Historically, the Black church has always been a source of inspiration, hope, and a lifeline for people in the community. Now a new study by the Washington Post and the Kaiser Family Foundation finds that African-American women are the most religious folks in the United States.
A whopping nine out of 10 Black women turn to God as their spiritual guide in all areas of their lives. Is it any surprise?
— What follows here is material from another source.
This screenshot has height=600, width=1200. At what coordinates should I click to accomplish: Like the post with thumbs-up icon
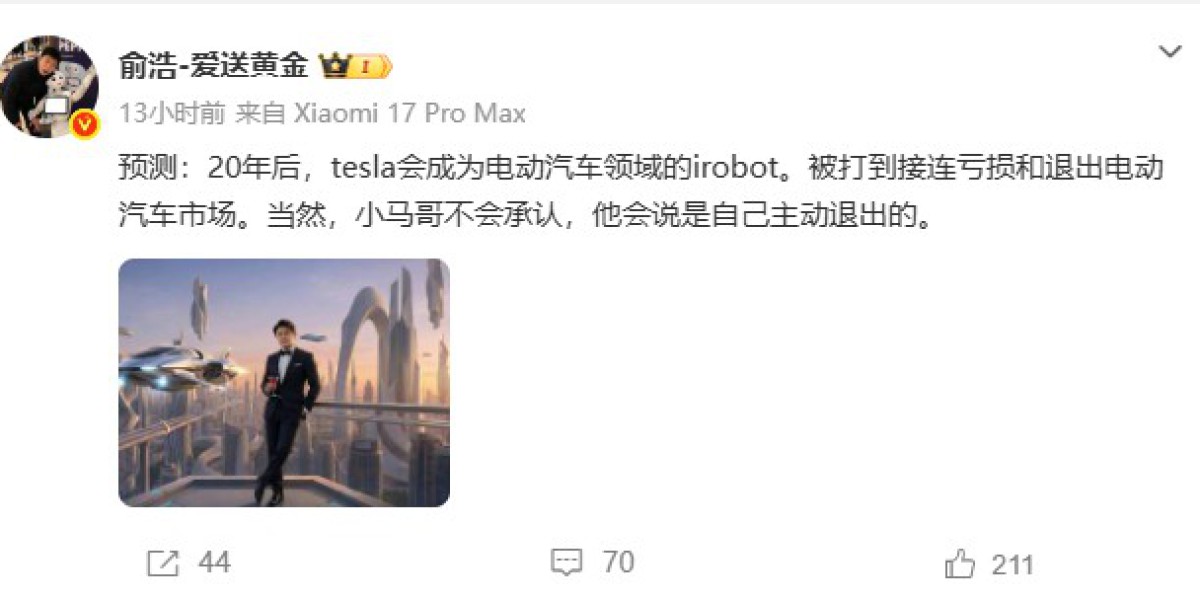(959, 564)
Although Black men are almost as religious as their female counterparts, there is a more stark divide along racial lines.
According to the survey, 74 percent of African-American women state that living a religious life is of the utmost importance to them as opposed to 70 percent for Black men, while 57 percent of White women and 43 percent of White men share this priority.
When it comes to grappling with difficult situations, 87 percent of Black women said faith in God is vital, compared to 79 percent of Black men, 66 percent of White women, and 51 percent of White men.
Interestingly enough, those who pooh-poohed religion in the Black community were practically in a group all their own with only a quarter of Black women saying that religion was not an integral part of their lives and another paltry 2 percent declaring “not at all.”
The poll researchers contend that Black women are more likely to have been raised by a Bible-clutching maternal figure in their household who insisted on attending all-day church on Sunday and Bible school during the summers.
No matter what faith, more and more Black women are taking worship out of the institutionalized halls and straight in to non-traditional settings, such as living rooms and basements, says the Washington Post. Technology has also come in to play as far as religion and many women are also delving into hosting weekly conference calls that are dedicated to prayer and ministering to those who are in need of a spiritual injection.